Here, the quest of the Sangreal - spelt "Sangrail" by Malory - has an air of a real expedition. In Book 13, all one hundred and fifty of the Round Table knights left on the quest. In short: Sir Percevale survived the quest with his viginity intact, in Book 14, but did not achieve it. Sir Launcelot failed the quest in Book 15, and Sir Bors achieved a victory over temptation in Book 16.

In Book 17 it becomes highly uncertain as to exactly who is the Maimed King, what sword goes where, exactly what the Sangreal is, and how anyone can tell when it is eventually achieved. Several cursory and puzzling references are made to events that that may or may not have been introduced earlier in the narrative. It's as if Malory was getting bored trying to make sense of his huge pile of assorted myth fragments and just threw everything in that was still left. Be that as it may, Galahad, Percivale, Bors, the Maimed King, and others finally found themselves gathered together at Castle Corbin, and at dinner, Joseph of Aramathie appeared, dressed as a bishop.

There followed a major scene, heavily based on the Christian mass, involving glowing babies turning into bread. Then Joseph left and Jesus came out of the holy vessel in person, and Galahad 'received his saviour'. After a mission briefing for his twelve new disciples, Jesus declared that the Sangreal would now leave Logris, never to return. He blessed them all and vanished, leaving behind some of his blood on the Spear of Longinus. Galahad did as he was told, and used the spear to heal the Maimed King, who then became a white monk.

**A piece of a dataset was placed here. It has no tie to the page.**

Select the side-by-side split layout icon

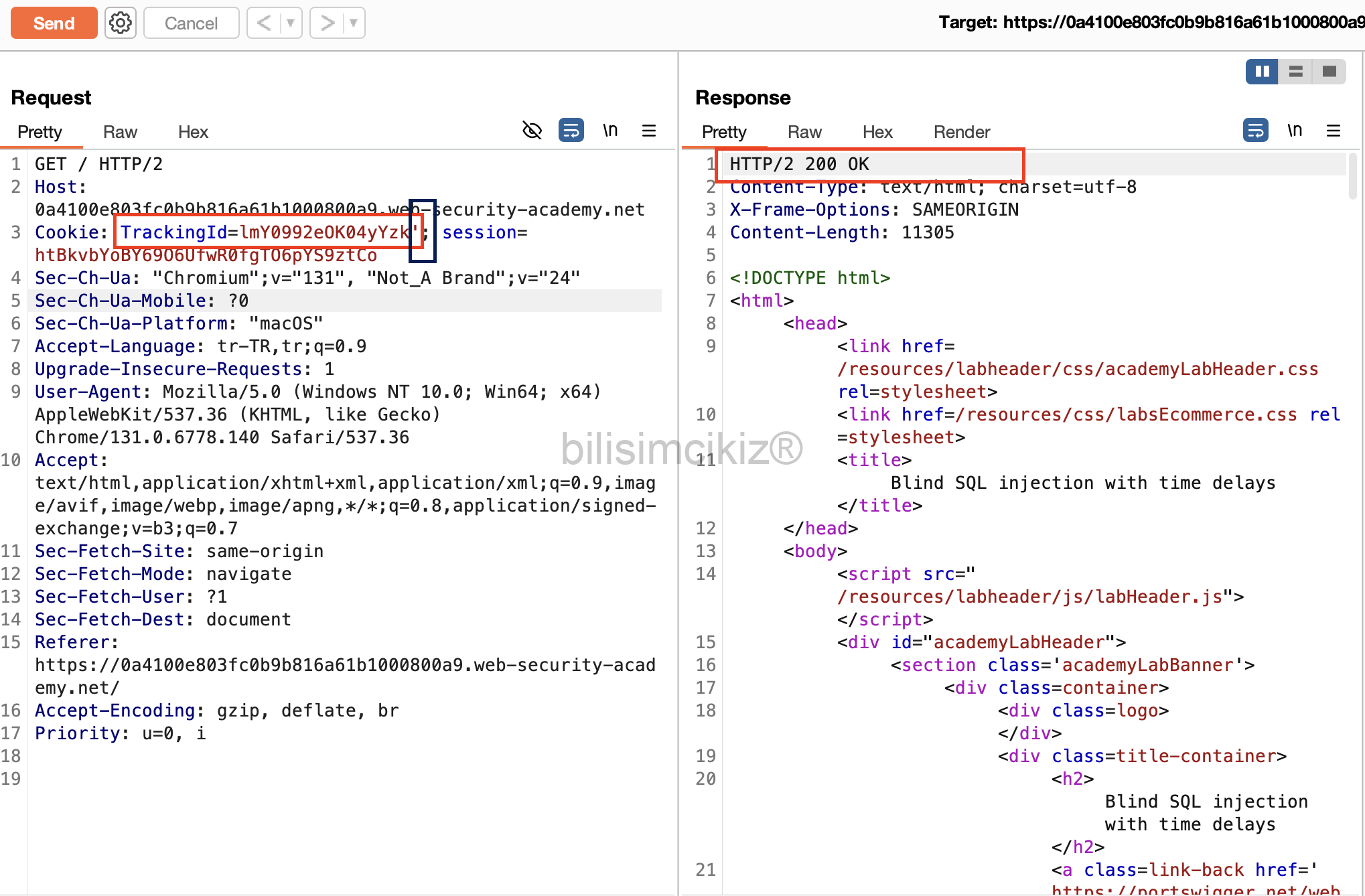tap(1262, 71)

Galahad, Percivale, and Bors then travelled by ship to the city of Sarras, where Joseph of Aramathie appeared again. Galahad was eventually made king, then died, finding 'the life of the soul', whereupon Percivale became a hermit, then soon died too. At the end of Book 17, at King Arthur's court, there was great joy at Bors' return from the quest, and he and Launcelot swore eternal friendship - "thus endeth the history of the Sangrail".